Basic Science Studies
Funder – American Heart Association
Title – Role of endothelium-derived microvesicles in pulmonary hypertension
Goals – To investigate the role of pulmonary endothelium-derived microvesicles, and their miRNA cargos, in the pathogenesis of pulmonary vascular remodeling and pulmonary hypertension.
Description
In the pulmonary vasculature, the pulmonary vascular endothelial cells (PVEC) and pulmonary artery smooth muscle cells (PASMC) are two key cell types that play a major role in the pathobiology of pulmonary hypertension (PH). As the “signal initiator” in the pulmonary vasculature, PVEC affect the function of PASMC by secreting bioactive agents, myoendothelial injunctions (MEJ) and/or releasing extracellular vesicles (EV) that contain various cargo components including proteins and RNAs etc., under both normal and pathological conditions. So far, our knowledge about the role of endothelial-derived EV and its cargo in the PASMC function and pathogenesis of PH is very limited.
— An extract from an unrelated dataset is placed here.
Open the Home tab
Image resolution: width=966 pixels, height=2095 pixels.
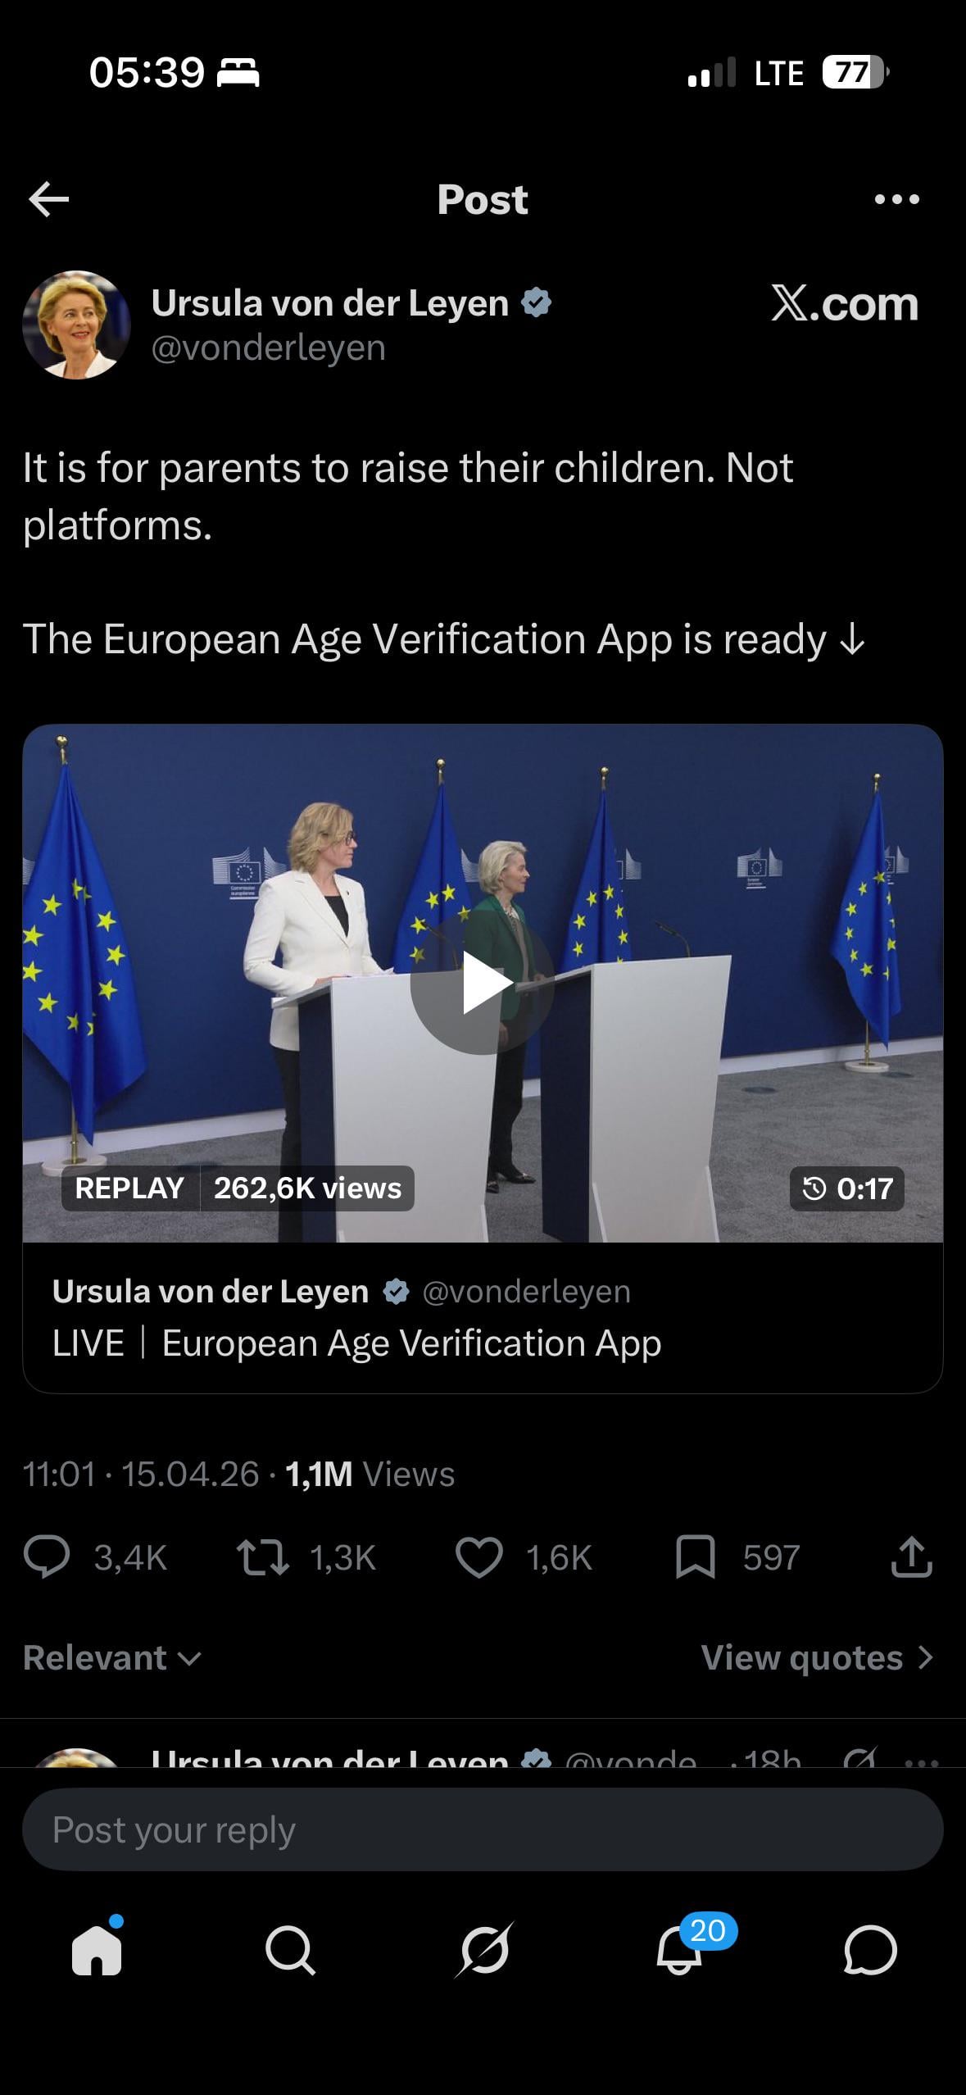pyautogui.click(x=97, y=1950)
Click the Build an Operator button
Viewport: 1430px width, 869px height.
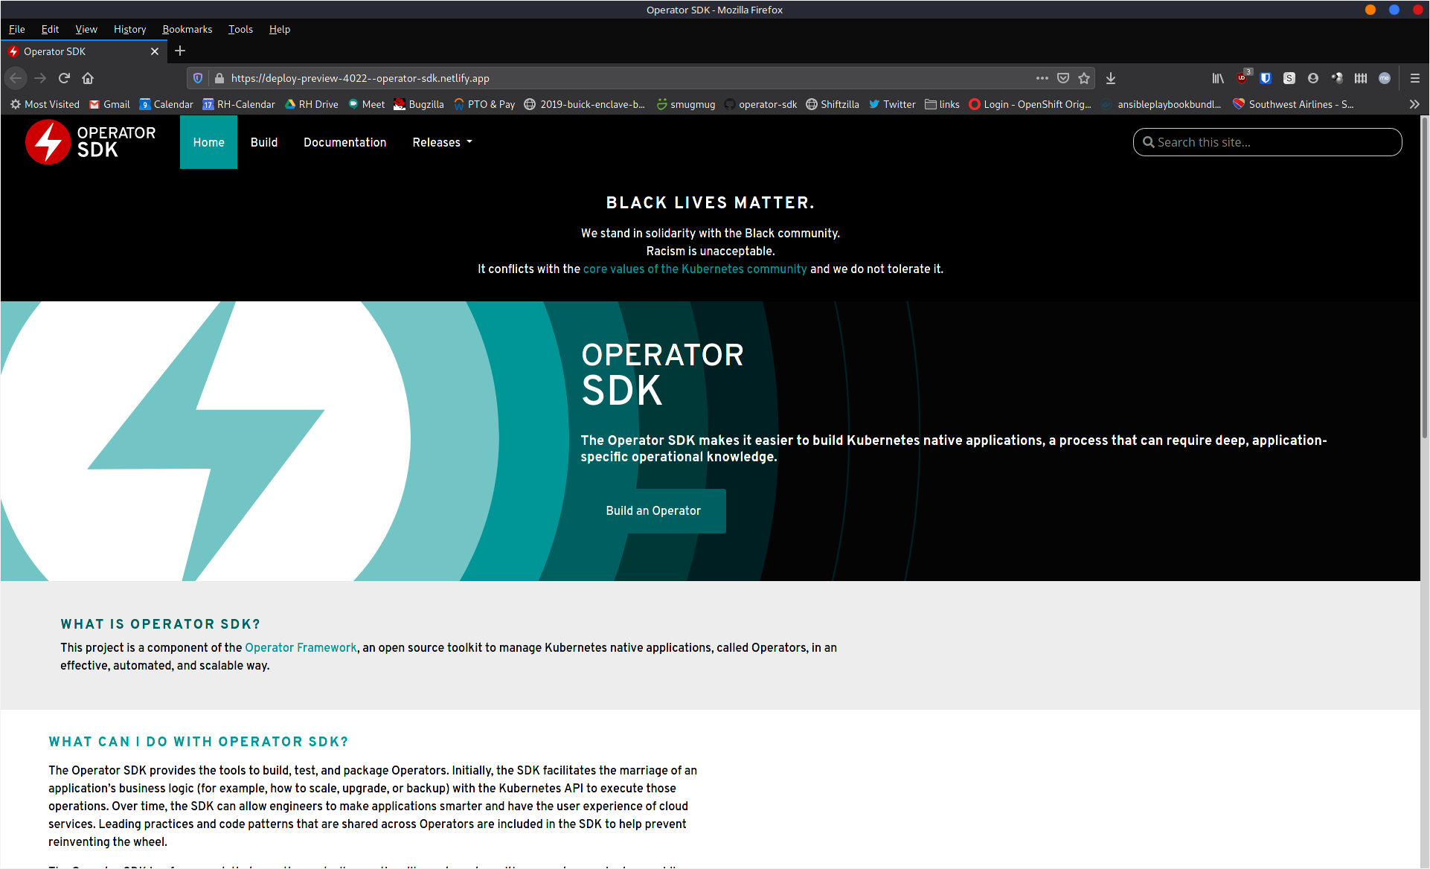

In this proposal, we will investigate the role of PVEC-derived microvesicles (MV), especially that of the miRNA cargo in these MV, in the pathogenesis of pulmonary vascular remodeling and PH. In preliminary studies we found that in hypoxia, MV released by mouse PVEC in culture (H-MV) induced mouse PASMC proliferation in vitro and pulmonary vascular remodeling and PH in mice in room air (vs MV released by mouse PVEC in normoxia, H-MV vs N-MV). Using miRNA deep sequencing, we identified 9 miRNAs that were significantly induced in H-MV (v.s. N-MV), including miR-210, a miRNA that is known to induce SMC proliferation and PH. Interestingly, all the other identified miRNAs either suppressed or did not alter SMC proliferation in vitro, including a novel miRNA, miR-212-5p, that had the strongest inhibitory effect on SMC proliferation. We also found that miR-212-5p played a protective role in the pathogenesis of hypoxia-induced PH in mice. Based on these findings, we hypothesize that the endothelium, via MV, promotes vascular remodeling during hypoxia but also provides a break against continued progression of the disease via releasing anti-proliferative miRNAs, such as miR-212, packaged in the MV.
Funder – NIH: NHLBI
Title – Role of MicroRNA-17-92 and PDLIM5 Signaling in Pulmonary Arterial Hypertension
Description
This project aims to elucidate the molecular mechanisms underlying the microRNA-17~92/PDLIM5 signaling-mediated pulmonary artery smooth muscle cell phenotype change and its functional impact in the genesis of pulmonary hypertension. We are continuing to investigate the role of PDLIM5 in the metabolic shift and to carry out a PDLIM5-targeted drug development process for the treatment of pulmonary hypertension.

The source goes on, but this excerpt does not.